## start Supplied material

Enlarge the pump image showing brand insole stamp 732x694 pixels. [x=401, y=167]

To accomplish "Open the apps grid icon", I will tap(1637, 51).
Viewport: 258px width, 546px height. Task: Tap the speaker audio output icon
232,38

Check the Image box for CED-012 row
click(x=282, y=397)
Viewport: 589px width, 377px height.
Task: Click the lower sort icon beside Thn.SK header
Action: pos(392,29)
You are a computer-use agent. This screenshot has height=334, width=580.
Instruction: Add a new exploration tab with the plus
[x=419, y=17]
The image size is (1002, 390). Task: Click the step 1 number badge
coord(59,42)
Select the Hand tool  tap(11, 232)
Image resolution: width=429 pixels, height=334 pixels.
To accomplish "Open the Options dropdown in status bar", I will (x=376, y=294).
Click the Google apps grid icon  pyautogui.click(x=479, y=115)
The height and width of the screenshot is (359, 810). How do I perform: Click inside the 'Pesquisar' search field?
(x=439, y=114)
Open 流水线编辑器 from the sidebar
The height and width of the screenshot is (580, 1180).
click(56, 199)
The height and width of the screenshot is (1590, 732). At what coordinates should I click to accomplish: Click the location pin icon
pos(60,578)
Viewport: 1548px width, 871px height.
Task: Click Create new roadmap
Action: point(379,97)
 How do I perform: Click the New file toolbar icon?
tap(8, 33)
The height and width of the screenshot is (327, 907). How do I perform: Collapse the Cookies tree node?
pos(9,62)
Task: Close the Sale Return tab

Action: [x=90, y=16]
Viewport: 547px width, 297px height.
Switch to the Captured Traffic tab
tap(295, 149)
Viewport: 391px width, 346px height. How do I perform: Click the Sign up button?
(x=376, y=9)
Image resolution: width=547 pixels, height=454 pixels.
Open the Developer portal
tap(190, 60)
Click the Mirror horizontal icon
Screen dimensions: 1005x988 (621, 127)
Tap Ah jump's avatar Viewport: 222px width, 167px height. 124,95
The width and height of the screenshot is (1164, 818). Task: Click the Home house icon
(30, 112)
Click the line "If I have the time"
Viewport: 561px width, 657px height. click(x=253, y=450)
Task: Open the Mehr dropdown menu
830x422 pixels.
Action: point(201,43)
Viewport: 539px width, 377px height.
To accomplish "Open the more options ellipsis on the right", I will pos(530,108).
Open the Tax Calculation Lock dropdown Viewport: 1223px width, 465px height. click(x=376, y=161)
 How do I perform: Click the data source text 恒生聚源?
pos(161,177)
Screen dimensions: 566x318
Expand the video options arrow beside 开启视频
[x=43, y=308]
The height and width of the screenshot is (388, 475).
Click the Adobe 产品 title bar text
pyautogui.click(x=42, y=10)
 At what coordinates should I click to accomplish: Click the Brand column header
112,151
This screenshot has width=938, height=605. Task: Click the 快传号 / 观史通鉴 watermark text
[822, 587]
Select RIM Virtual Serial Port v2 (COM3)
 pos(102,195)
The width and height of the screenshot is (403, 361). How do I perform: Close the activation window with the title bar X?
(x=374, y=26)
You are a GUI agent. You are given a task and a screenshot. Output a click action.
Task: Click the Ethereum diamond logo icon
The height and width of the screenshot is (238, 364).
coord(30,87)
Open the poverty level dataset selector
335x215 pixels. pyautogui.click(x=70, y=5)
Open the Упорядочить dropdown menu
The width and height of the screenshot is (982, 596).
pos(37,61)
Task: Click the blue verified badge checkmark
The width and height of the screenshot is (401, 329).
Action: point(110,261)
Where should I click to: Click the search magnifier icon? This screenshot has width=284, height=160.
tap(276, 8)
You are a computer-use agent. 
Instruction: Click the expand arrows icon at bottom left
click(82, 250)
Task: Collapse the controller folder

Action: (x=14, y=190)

## end Supplied material

Task instructions
Copy all of the lines above word for word.

Task response
Enlarge the pump image showing brand insole stamp 732x694 pixels. [x=401, y=167]

To accomplish "Open the apps grid icon", I will tap(1637, 51).
Viewport: 258px width, 546px height. Task: Tap the speaker audio output icon
232,38

Check the Image box for CED-012 row
click(x=282, y=397)
Viewport: 589px width, 377px height.
Task: Click the lower sort icon beside Thn.SK header
Action: pos(392,29)
You are a computer-use agent. This screenshot has height=334, width=580.
Instruction: Add a new exploration tab with the plus
[x=419, y=17]
The image size is (1002, 390). Task: Click the step 1 number badge
coord(59,42)
Select the Hand tool  tap(11, 232)
Image resolution: width=429 pixels, height=334 pixels.
To accomplish "Open the Options dropdown in status bar", I will (x=376, y=294).
Click the Google apps grid icon  pyautogui.click(x=479, y=115)
The height and width of the screenshot is (359, 810). How do I perform: Click inside the 'Pesquisar' search field?
(x=439, y=114)
Open 流水线编辑器 from the sidebar
The height and width of the screenshot is (580, 1180).
click(56, 199)
The height and width of the screenshot is (1590, 732). At what coordinates should I click to accomplish: Click the location pin icon
pos(60,578)
Viewport: 1548px width, 871px height.
Task: Click Create new roadmap
Action: point(379,97)
 How do I perform: Click the New file toolbar icon?
tap(8, 33)
The height and width of the screenshot is (327, 907). How do I perform: Collapse the Cookies tree node?
pos(9,62)
Task: Close the Sale Return tab

Action: [x=90, y=16]
Viewport: 547px width, 297px height.
Switch to the Captured Traffic tab
tap(295, 149)
Viewport: 391px width, 346px height. How do I perform: Click the Sign up button?
(x=376, y=9)
Image resolution: width=547 pixels, height=454 pixels.
Open the Developer portal
tap(190, 60)
Click the Mirror horizontal icon
Screen dimensions: 1005x988 (621, 127)
Tap Ah jump's avatar Viewport: 222px width, 167px height. 124,95
The width and height of the screenshot is (1164, 818). Task: Click the Home house icon
(30, 112)
Click the line "If I have the time"
Viewport: 561px width, 657px height. click(x=253, y=450)
Task: Open the Mehr dropdown menu
830x422 pixels.
Action: point(201,43)
Viewport: 539px width, 377px height.
To accomplish "Open the more options ellipsis on the right", I will pos(530,108).
Open the Tax Calculation Lock dropdown Viewport: 1223px width, 465px height. click(x=376, y=161)
 How do I perform: Click the data source text 恒生聚源?
pos(161,177)
Screen dimensions: 566x318
Expand the video options arrow beside 开启视频
[x=43, y=308]
The height and width of the screenshot is (388, 475).
Click the Adobe 产品 title bar text
pyautogui.click(x=42, y=10)
 At what coordinates should I click to accomplish: Click the Brand column header
112,151
This screenshot has width=938, height=605. Task: Click the 快传号 / 观史通鉴 watermark text
[822, 587]
Select RIM Virtual Serial Port v2 (COM3)
 pos(102,195)
The width and height of the screenshot is (403, 361). How do I perform: Close the activation window with the title bar X?
(x=374, y=26)
You are a GUI agent. You are given a task and a screenshot. Output a click action.
Task: Click the Ethereum diamond logo icon
The height and width of the screenshot is (238, 364).
coord(30,87)
Open the poverty level dataset selector
335x215 pixels. pyautogui.click(x=70, y=5)
Open the Упорядочить dropdown menu
The width and height of the screenshot is (982, 596).
pos(37,61)
Task: Click the blue verified badge checkmark
The width and height of the screenshot is (401, 329).
Action: point(110,261)
Where should I click to: Click the search magnifier icon? This screenshot has width=284, height=160.
tap(276, 8)
You are a computer-use agent. 
Instruction: Click the expand arrows icon at bottom left
click(82, 250)
Task: Collapse the controller folder

Action: (x=14, y=190)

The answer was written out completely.